A government spokesman on Thursday confirmed that the AZ Group of Companies has ended its toll operations along National Road 4, after Prime Minister Hun Sen announced on Wednesday that he was abruptly canceling the well-connected company’s long-standing contract.
“The company stopped operations at about 10 p.m. last night,” said Nou Rattanak, a spokesman for the Ministry of Public Works and Transport. “Now, there is no more charging; we will manage the inventory that the company owned —the road, tolls, equipment like computers and buildings.”
Mr. Rattanak said the contract had yet to be officially terminated and that a committee would be established by the ministries of transport and finance to look into the compensation process for the AZ Group.
“Regarding the compensation, it would depend on an investigation committee that will look into the contract and discuss official procedures to terminate the contract.”
The AZ Group was founded in 1993 by Ing Bun Hoaw, a former CPP secretary of state at the Transport Ministry, and is overseen by his wife, Heng Sokha. The company began collecting tolls on National Road 4 in 2002, after receiving the contract the year before.
At the time, National Assembly President Heng Samrin and opposition lawmaker Son Chhay jointly protested the contract, saying it had been obtained without a transparent bidding process. They also questioned the practice of awarding a toll concession for a road that had been paid for by a donor, in this case the U.S., though the contract went forward.

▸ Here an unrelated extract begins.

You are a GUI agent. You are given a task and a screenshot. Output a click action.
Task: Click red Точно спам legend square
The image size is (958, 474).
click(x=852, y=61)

The company operated four toll booths along the 210-km road linking Phnom Penh to Sihanoukville, charging 45,000 riel (about $11.10) for larger vehicles, such as buses and trucks, for a complete journey, and 11,200 riel (about $2.80) for cars.
On Wednesday, Mr. Hun Sen explained that he had ordered AZ to stop charging fees on the road earlier this month, but that the company did not comply.

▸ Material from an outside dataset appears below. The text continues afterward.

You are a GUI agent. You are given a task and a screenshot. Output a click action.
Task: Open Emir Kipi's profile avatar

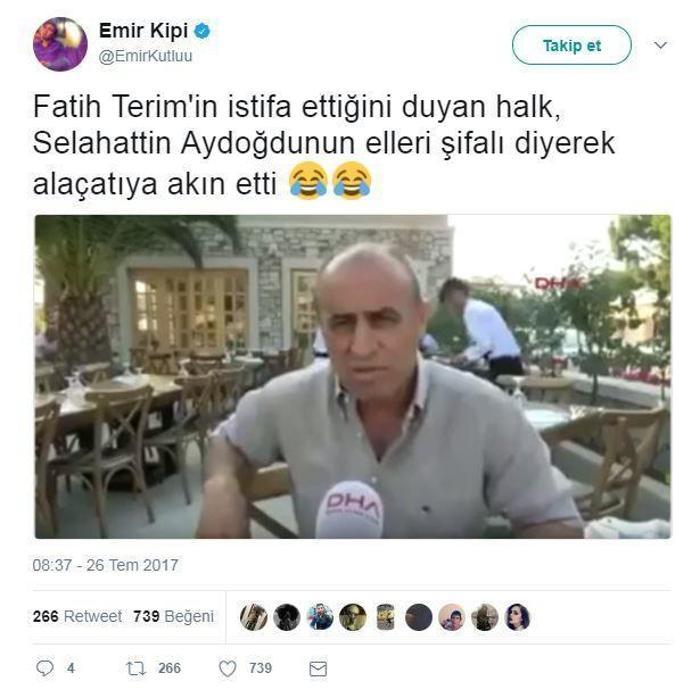(x=60, y=44)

The cancellation is the second such autonomous order handed down in less than a month. In December, the prime minister canceled the contract of Tollway, which had spent $10.5 million renovating Veng Sreng Boulevard as part of an agreement to collect tolls.
Ou Virak, head of the local Future Forum think tank, said he thought such moves were par for the course.

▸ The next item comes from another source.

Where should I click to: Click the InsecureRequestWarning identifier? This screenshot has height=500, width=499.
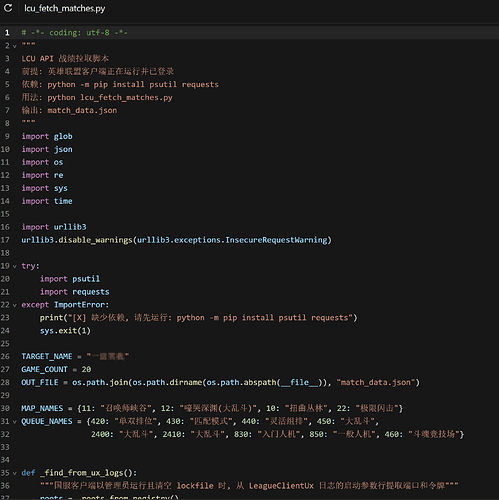276,240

“The government has canceled and adapted contracts in the past, so it shouldn’t really change investor confidence in the country,” he said. “The point is that investors shouldn’t really have confidence in the first place.”
Mr. Virak added that AZ was unlikely to be in a position to launch a complaint because it had obtained the road license opaquely.
“It did not get the contract in a legitimate way; there was no transparency, no bidding—so any complaint would not make sense.”